## Stored data entries

____________

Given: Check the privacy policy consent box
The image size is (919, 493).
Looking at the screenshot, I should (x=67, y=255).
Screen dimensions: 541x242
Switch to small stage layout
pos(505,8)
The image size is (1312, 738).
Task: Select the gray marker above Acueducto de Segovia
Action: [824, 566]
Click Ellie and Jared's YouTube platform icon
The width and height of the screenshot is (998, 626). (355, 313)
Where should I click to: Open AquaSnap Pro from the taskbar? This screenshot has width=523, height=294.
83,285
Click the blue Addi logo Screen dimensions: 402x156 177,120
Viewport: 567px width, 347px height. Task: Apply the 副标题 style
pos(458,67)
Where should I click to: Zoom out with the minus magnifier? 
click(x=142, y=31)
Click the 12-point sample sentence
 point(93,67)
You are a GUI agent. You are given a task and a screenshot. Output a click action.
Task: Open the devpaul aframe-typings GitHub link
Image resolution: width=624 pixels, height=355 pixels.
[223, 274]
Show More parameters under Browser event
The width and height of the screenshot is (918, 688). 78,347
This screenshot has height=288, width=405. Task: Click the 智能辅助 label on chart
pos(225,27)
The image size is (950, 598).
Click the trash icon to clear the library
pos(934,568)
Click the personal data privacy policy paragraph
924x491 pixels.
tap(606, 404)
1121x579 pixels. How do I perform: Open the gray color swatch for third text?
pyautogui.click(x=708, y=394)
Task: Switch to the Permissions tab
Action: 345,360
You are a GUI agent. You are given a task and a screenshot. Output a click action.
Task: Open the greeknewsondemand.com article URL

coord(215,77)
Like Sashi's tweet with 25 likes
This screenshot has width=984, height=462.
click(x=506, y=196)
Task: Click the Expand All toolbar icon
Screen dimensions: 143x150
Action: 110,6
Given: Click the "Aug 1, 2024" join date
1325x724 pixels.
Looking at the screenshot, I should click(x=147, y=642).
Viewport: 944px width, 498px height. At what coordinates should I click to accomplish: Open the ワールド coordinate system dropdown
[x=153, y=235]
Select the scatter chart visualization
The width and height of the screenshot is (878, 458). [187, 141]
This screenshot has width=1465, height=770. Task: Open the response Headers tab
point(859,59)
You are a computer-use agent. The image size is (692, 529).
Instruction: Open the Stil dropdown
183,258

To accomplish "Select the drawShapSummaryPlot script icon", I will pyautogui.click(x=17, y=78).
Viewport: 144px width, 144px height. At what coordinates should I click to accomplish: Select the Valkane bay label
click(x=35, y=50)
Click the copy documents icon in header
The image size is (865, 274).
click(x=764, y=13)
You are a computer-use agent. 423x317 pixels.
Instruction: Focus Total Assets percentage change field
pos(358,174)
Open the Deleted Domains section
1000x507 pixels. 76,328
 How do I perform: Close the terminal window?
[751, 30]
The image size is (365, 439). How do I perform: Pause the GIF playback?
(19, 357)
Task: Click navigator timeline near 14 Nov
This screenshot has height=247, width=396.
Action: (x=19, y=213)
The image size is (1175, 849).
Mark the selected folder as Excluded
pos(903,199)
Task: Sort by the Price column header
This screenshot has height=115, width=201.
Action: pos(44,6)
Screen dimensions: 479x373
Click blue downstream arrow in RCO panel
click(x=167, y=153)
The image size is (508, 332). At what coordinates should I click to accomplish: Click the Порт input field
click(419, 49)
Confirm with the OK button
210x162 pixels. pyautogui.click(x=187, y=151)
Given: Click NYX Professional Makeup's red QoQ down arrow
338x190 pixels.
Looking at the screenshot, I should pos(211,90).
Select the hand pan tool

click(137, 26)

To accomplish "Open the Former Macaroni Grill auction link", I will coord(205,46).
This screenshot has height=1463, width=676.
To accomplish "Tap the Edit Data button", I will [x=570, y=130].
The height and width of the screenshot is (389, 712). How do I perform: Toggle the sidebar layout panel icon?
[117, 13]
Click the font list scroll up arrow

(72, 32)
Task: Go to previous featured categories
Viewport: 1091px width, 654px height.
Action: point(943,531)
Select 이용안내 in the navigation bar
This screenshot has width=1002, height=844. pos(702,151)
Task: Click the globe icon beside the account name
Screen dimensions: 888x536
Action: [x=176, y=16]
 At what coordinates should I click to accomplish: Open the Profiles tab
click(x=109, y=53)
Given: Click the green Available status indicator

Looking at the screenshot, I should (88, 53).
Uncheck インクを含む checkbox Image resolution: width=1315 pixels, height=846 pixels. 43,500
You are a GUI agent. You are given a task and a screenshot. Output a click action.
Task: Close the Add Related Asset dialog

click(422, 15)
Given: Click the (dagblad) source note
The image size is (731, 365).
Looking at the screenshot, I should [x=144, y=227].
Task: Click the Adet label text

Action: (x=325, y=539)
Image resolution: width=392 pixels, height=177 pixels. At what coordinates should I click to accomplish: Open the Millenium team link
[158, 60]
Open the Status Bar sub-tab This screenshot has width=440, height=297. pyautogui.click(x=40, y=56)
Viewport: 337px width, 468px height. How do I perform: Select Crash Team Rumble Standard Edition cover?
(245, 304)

____________

## Directions for this task
Every entry needs to be copied again exactly.

## Result of this exercise
Given: Check the privacy policy consent box
The image size is (919, 493).
Looking at the screenshot, I should (x=67, y=255).
Screen dimensions: 541x242
Switch to small stage layout
pos(505,8)
The image size is (1312, 738).
Task: Select the gray marker above Acueducto de Segovia
Action: [824, 566]
Click Ellie and Jared's YouTube platform icon
The width and height of the screenshot is (998, 626). (355, 313)
Where should I click to: Open AquaSnap Pro from the taskbar? This screenshot has width=523, height=294.
83,285
Click the blue Addi logo Screen dimensions: 402x156 177,120
Viewport: 567px width, 347px height. Task: Apply the 副标题 style
pos(458,67)
Where should I click to: Zoom out with the minus magnifier? 
click(x=142, y=31)
Click the 12-point sample sentence
 point(93,67)
You are a GUI agent. You are given a task and a screenshot. Output a click action.
Task: Open the devpaul aframe-typings GitHub link
Image resolution: width=624 pixels, height=355 pixels.
[223, 274]
Show More parameters under Browser event
The width and height of the screenshot is (918, 688). 78,347
This screenshot has height=288, width=405. Task: Click the 智能辅助 label on chart
pos(225,27)
The image size is (950, 598).
Click the trash icon to clear the library
pos(934,568)
Click the personal data privacy policy paragraph
924x491 pixels.
tap(606, 404)
1121x579 pixels. How do I perform: Open the gray color swatch for third text?
pyautogui.click(x=708, y=394)
Task: Switch to the Permissions tab
Action: 345,360
You are a GUI agent. You are given a task and a screenshot. Output a click action.
Task: Open the greeknewsondemand.com article URL

coord(215,77)
Like Sashi's tweet with 25 likes
This screenshot has width=984, height=462.
click(x=506, y=196)
Task: Click the Expand All toolbar icon
Screen dimensions: 143x150
Action: 110,6
Given: Click the "Aug 1, 2024" join date
1325x724 pixels.
Looking at the screenshot, I should click(x=147, y=642).
Viewport: 944px width, 498px height. At what coordinates should I click to accomplish: Open the ワールド coordinate system dropdown
[x=153, y=235]
Select the scatter chart visualization
The width and height of the screenshot is (878, 458). [187, 141]
This screenshot has width=1465, height=770. Task: Open the response Headers tab
point(859,59)
You are a computer-use agent. The image size is (692, 529).
Instruction: Open the Stil dropdown
183,258

To accomplish "Select the drawShapSummaryPlot script icon", I will pyautogui.click(x=17, y=78).
Viewport: 144px width, 144px height. At what coordinates should I click to accomplish: Select the Valkane bay label
click(x=35, y=50)
Click the copy documents icon in header
The image size is (865, 274).
click(x=764, y=13)
You are a computer-use agent. 423x317 pixels.
Instruction: Focus Total Assets percentage change field
pos(358,174)
Open the Deleted Domains section
1000x507 pixels. 76,328
 How do I perform: Close the terminal window?
[751, 30]
The image size is (365, 439). How do I perform: Pause the GIF playback?
(19, 357)
Task: Click navigator timeline near 14 Nov
This screenshot has height=247, width=396.
Action: (x=19, y=213)
The image size is (1175, 849).
Mark the selected folder as Excluded
pos(903,199)
Task: Sort by the Price column header
This screenshot has height=115, width=201.
Action: pos(44,6)
Screen dimensions: 479x373
Click blue downstream arrow in RCO panel
click(x=167, y=153)
The image size is (508, 332). At what coordinates should I click to accomplish: Click the Порт input field
click(419, 49)
Confirm with the OK button
210x162 pixels. pyautogui.click(x=187, y=151)
Given: Click NYX Professional Makeup's red QoQ down arrow
338x190 pixels.
Looking at the screenshot, I should pos(211,90).
Select the hand pan tool

click(137, 26)

To accomplish "Open the Former Macaroni Grill auction link", I will coord(205,46).
This screenshot has height=1463, width=676.
To accomplish "Tap the Edit Data button", I will [x=570, y=130].
The height and width of the screenshot is (389, 712). How do I perform: Toggle the sidebar layout panel icon?
[117, 13]
Click the font list scroll up arrow

(72, 32)
Task: Go to previous featured categories
Viewport: 1091px width, 654px height.
Action: point(943,531)
Select 이용안내 in the navigation bar
This screenshot has width=1002, height=844. pos(702,151)
Task: Click the globe icon beside the account name
Screen dimensions: 888x536
Action: [x=176, y=16]
 At what coordinates should I click to accomplish: Open the Profiles tab
click(x=109, y=53)
Given: Click the green Available status indicator

Looking at the screenshot, I should (88, 53).
Uncheck インクを含む checkbox Image resolution: width=1315 pixels, height=846 pixels. 43,500
You are a GUI agent. You are given a task and a screenshot. Output a click action.
Task: Close the Add Related Asset dialog

click(422, 15)
Given: Click the (dagblad) source note
The image size is (731, 365).
Looking at the screenshot, I should [x=144, y=227].
Task: Click the Adet label text

Action: (x=325, y=539)
Image resolution: width=392 pixels, height=177 pixels. At what coordinates should I click to accomplish: Open the Millenium team link
[158, 60]
Open the Status Bar sub-tab This screenshot has width=440, height=297. pyautogui.click(x=40, y=56)
Viewport: 337px width, 468px height. How do I perform: Select Crash Team Rumble Standard Edition cover?
(245, 304)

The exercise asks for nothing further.